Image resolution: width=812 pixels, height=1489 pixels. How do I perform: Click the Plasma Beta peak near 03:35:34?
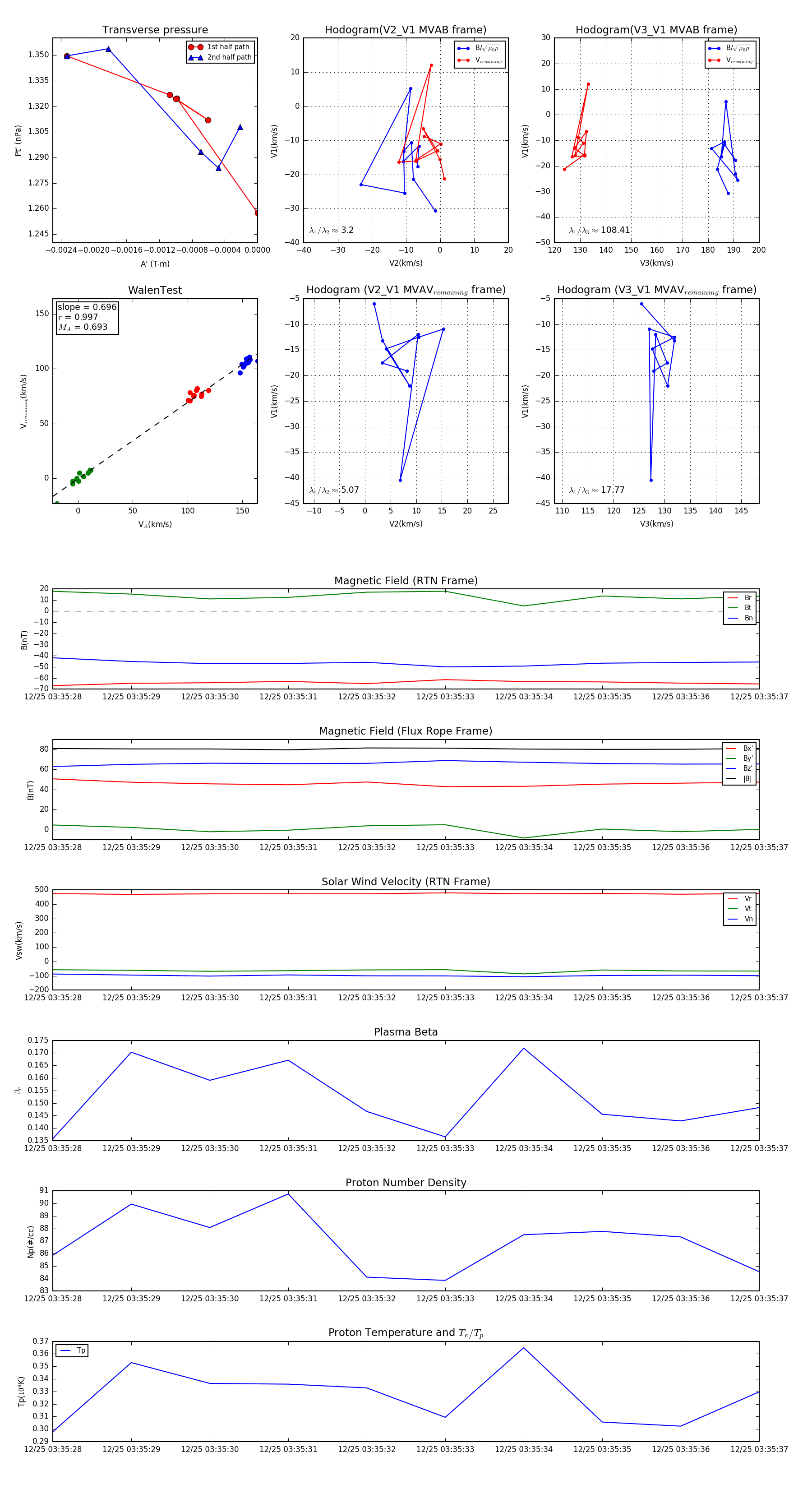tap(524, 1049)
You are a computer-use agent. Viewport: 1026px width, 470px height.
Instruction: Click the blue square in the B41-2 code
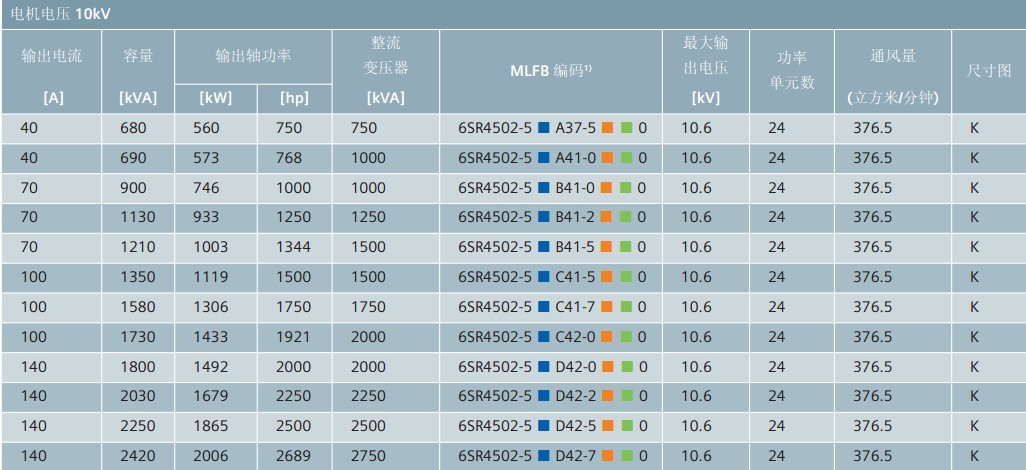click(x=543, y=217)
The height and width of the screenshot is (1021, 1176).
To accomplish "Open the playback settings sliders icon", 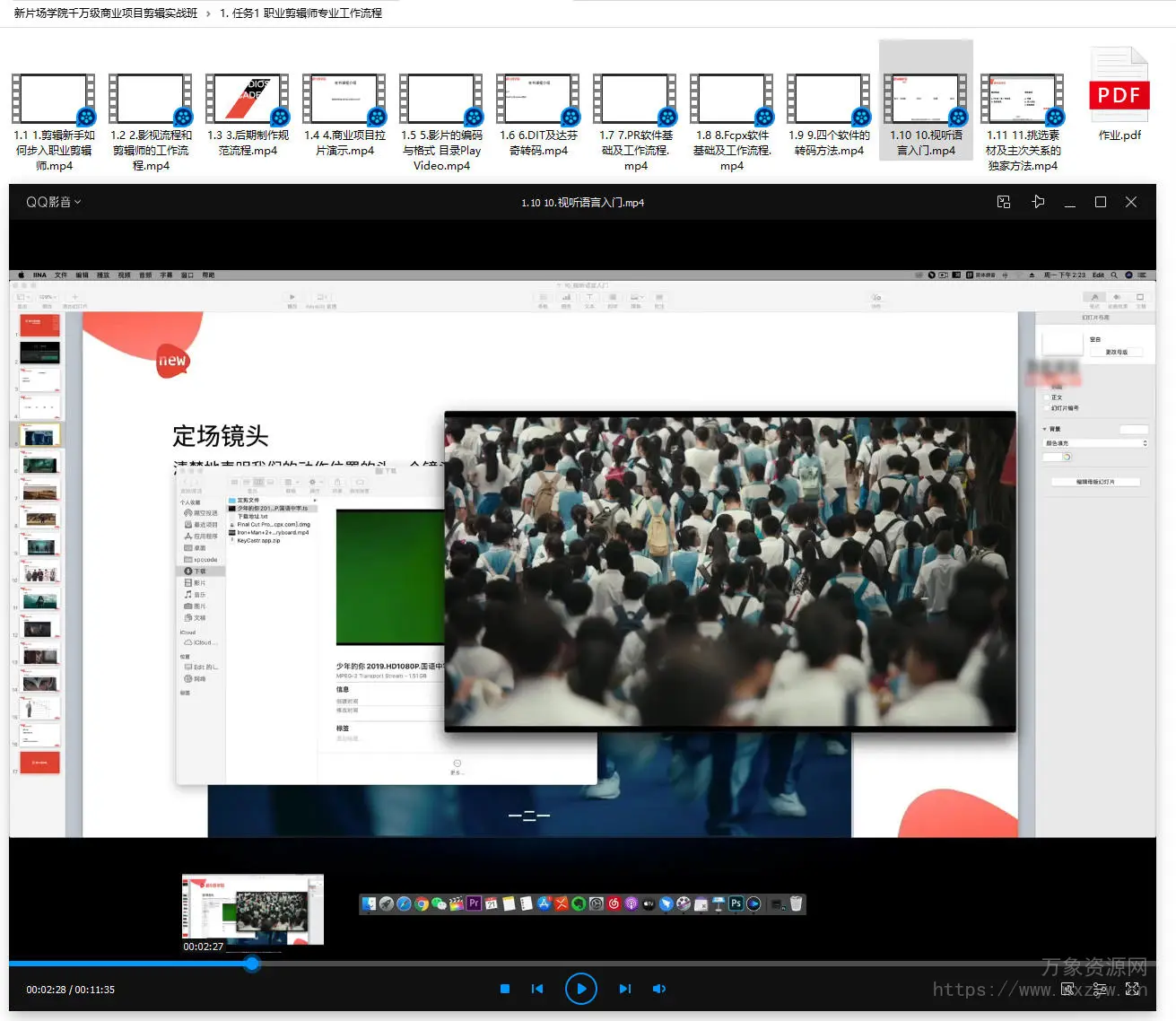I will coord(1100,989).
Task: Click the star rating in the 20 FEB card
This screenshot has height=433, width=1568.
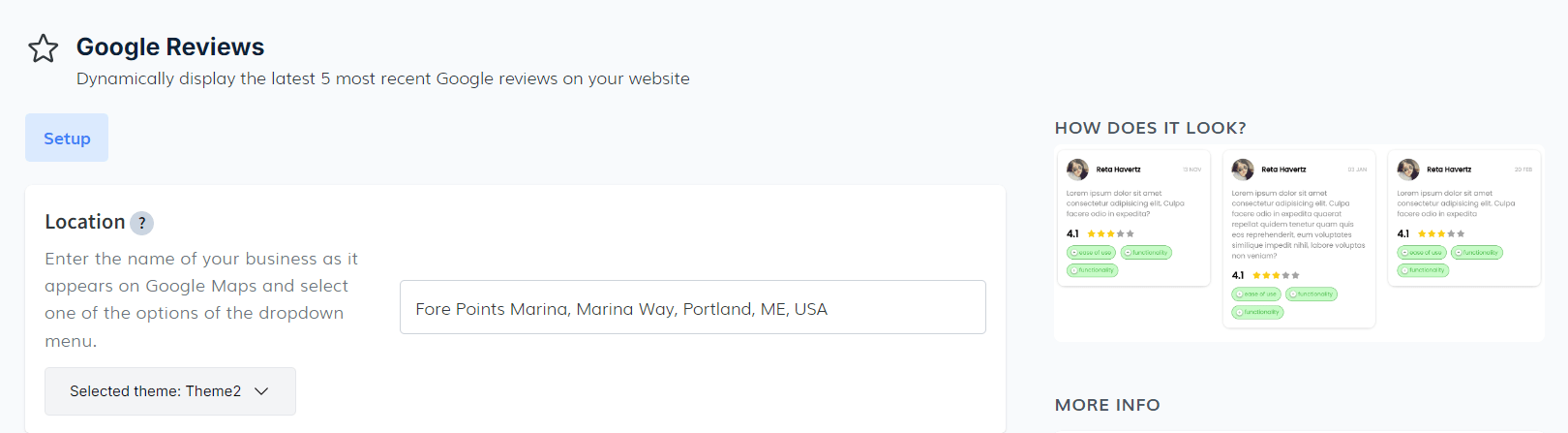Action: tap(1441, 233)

--

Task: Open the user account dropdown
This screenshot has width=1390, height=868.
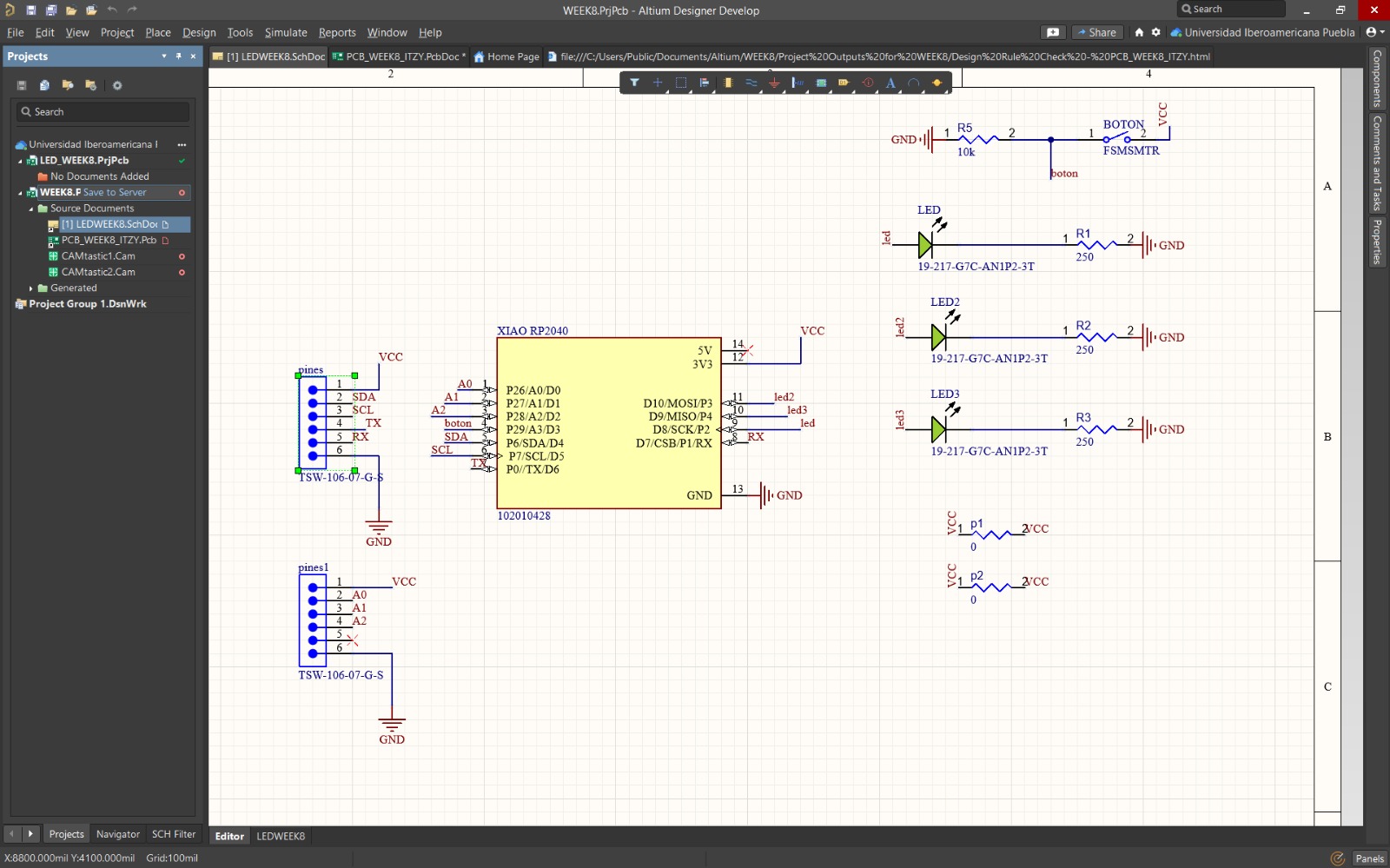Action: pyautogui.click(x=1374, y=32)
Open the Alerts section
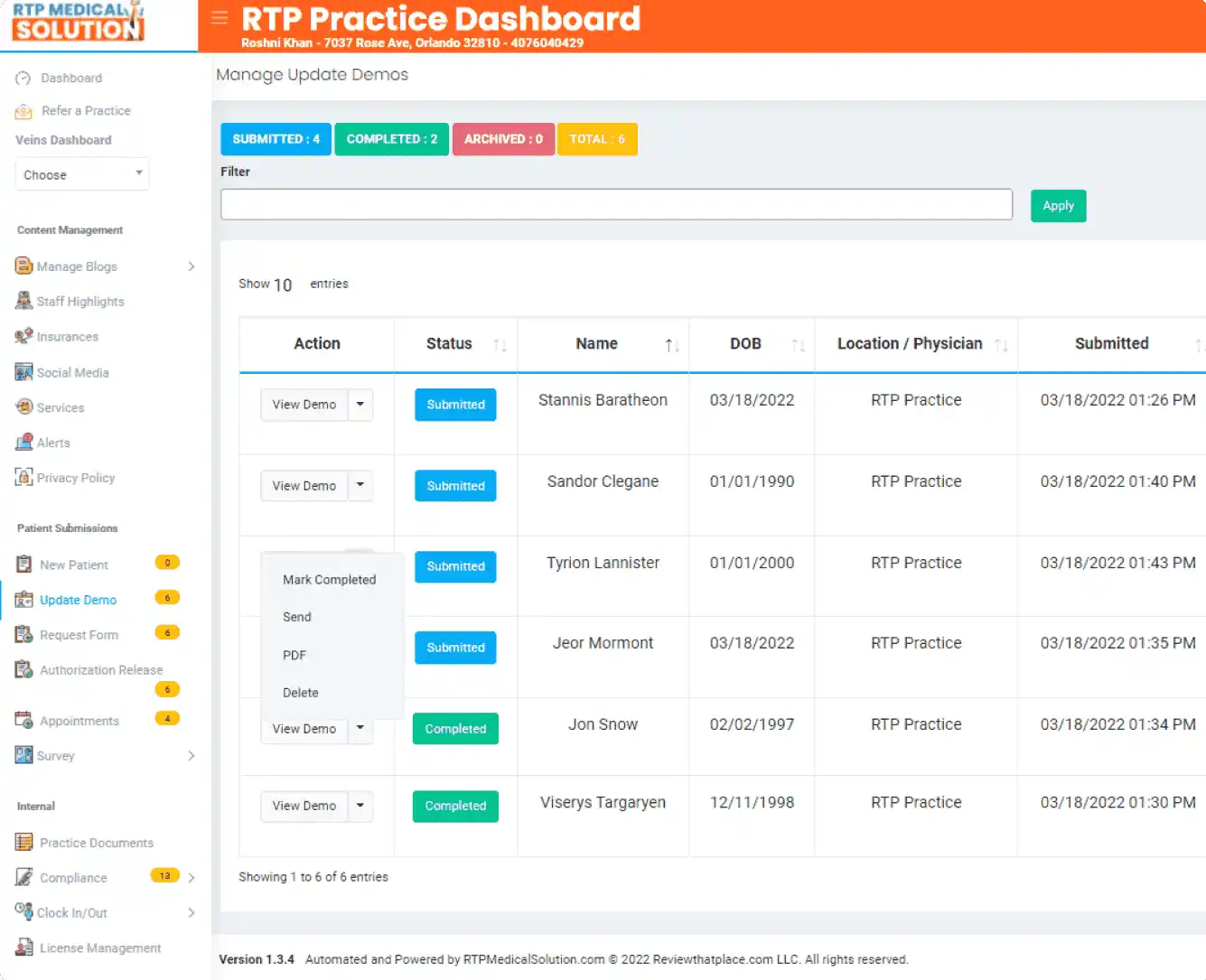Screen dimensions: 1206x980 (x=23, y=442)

--

◆ Requirement: Report each line of the material in which the string "Task" occurs.

◆ Exercise result:
Task: Click the star rating in the 20 FEB card
Task: Open the user account dropdown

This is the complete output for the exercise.